Here at Wyoming Legacy Meats, you can guess that we choose to live the legacy. All of our beef goes through the Dry-Aging process. To take advantage of both methods, some cuts start with dry-aging to gain the flavor and then shifts to wet-aging to gain the benefits of this method. Our specialty cuts are allowed to continue to dry-age to bring out the premium flavor.
We’ve found is this blend of old-time and modern day practices works incredibly well. It takes more patience and planning to process meat this way, but the flavor makes it all worth it. Plus, it fits with how we do things out here in Wyoming. We don’t follow the crowds much, and that goes for our beef processing as well.

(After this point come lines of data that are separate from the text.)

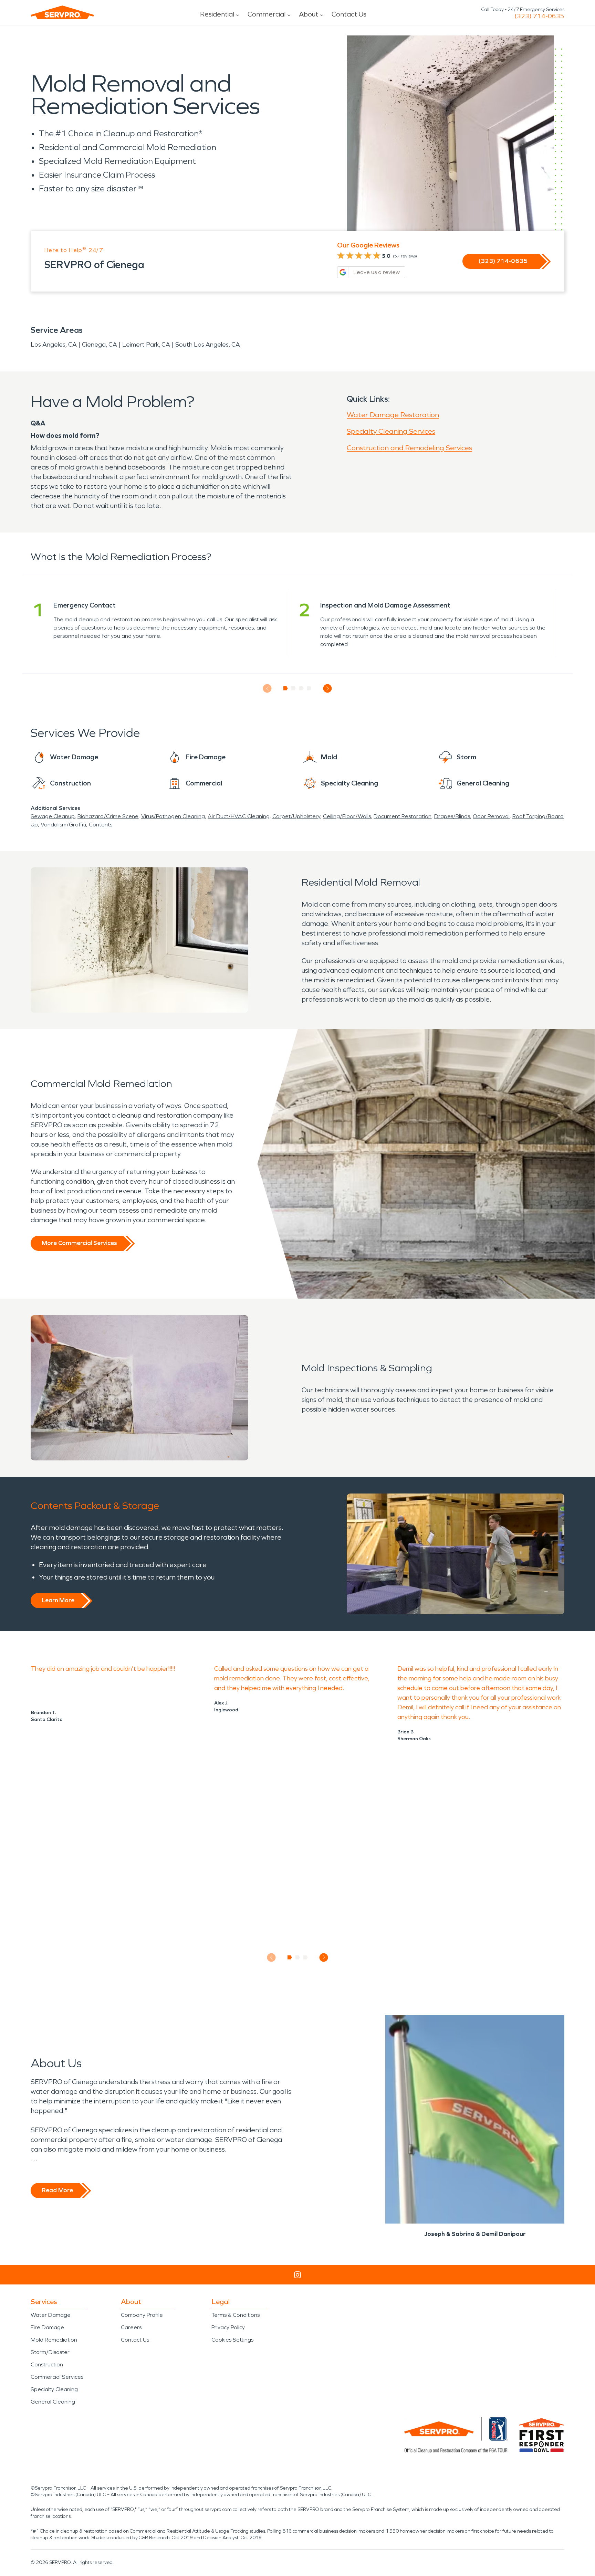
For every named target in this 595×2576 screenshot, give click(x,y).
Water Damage (51, 2315)
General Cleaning (53, 2401)
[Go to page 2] (294, 688)
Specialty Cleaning (54, 2389)
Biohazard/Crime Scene (107, 816)
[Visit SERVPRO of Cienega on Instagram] (297, 2274)
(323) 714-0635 (539, 16)
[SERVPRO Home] (62, 12)
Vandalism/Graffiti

We do what makes the most sense to bring you the best tasting, healthy meat possible (we’re a bit obsessive about this). This quality processing does mean the meat costs more than at the grocery store. We aren’t here to please the masses; we just want to share the best with those of you who can appreciate the difference dry-aging beef brings.
Go ahead and taste the difference for yourself. Purchase one of our products and purchase the same cut from your local store. Cook them the same way and compare. We’re pretty certain that you’ll find ours has more savory richness to it.